Dal forum Incel un intervento degno di nota:

Come ha detto il redpillatore nel suo articolo recente, che per altro condivido molto: le donne ormai non sono più in grado di amare (e probabilmente anche gli uomini). Ci avviamo verso una società dove il legame con il prossimo viene considerato superfluo nel peggiore dei casi, un abbellimento, un contorno, nel migliore. Quante volte ci sentiamo dire: "lasciate perdere la ragazza, prima o poi arriverà, pensa a te stesso". Ormai questi slogan (ce ne sono innumerevoli) sono entrati nell'immaginario collettivo e ci fanno capire cos'è realmente una relazione nel 2020.

Ovvero uno scambio più o meno equivalente tra due parti, in cui quando arriva la prima difficoltà o il primo fastidio, l'accordo viene meno. Del resto cosa si fa quando un paio di scarpe si rompe o una cover del telefono si ammacca? Le si cambia senza troppi problemi, non si sta mica lì a pensare ai ricordi costruiti con quelle scarpe o addirittura ai sentimenti che queste ultime potrebbero provare. La stessa cosa avviene con le persone, ormai è così c'è poco da fare.

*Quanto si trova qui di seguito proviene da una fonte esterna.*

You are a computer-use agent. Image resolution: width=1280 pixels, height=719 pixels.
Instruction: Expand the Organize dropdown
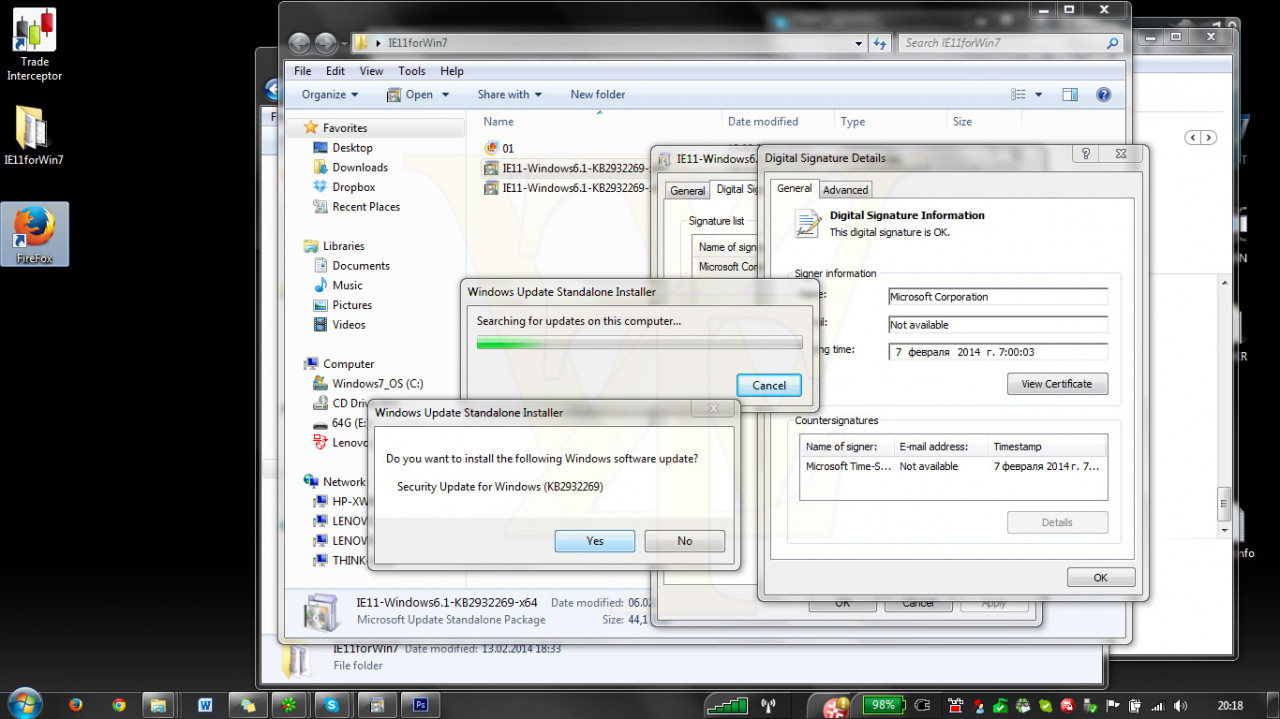[330, 95]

C'è l'illusione che l'essere umano sia diventato il padrone del mondo; tramite il social ci si può spostare nello spazio e nel tempo in modo praticamente istantaneo. Tutta l'attenzione viene polarizzata sulla propria persona e da qui ci si spinge verso un individualismo sfrenato e schifoso. Il prossimo non conta, o meglio conta ma solo in relazione a quello che sento io e non in base a ciò che egli vorrebbe.

Ecco che in questa società distorta, concetti come l'amore e il sentimento vengono meno. La ragazzina media è realmente convinta di poter ambire al belloccio che guarda nelle serie televisive, e probabilmente nemmeno lui sarebbe in grado di amare. Egli sarebbe unicamente uno dei tanti "gioielli" che ruotano attorno alla sua esistenza. Un po' come un pianeta e i suoi satelliti. Sapete quale importanza ha tutto il resto indegno di stare nell'orbita della vita di queste persone? Naturalmente zero.

Anche il solo interagire con queste persone diventa difficoltoso se non sei degno di stare tra le loro cerchie. Io stesso ho perso qualsiasi voglia di interagire con le ragazze perché puntualmente mi rispondono dopo ore o giorni, riducendo la conversazione ai minimi termini. E' davvero triste subire questo atteggiamento, decine, centinaia di volte.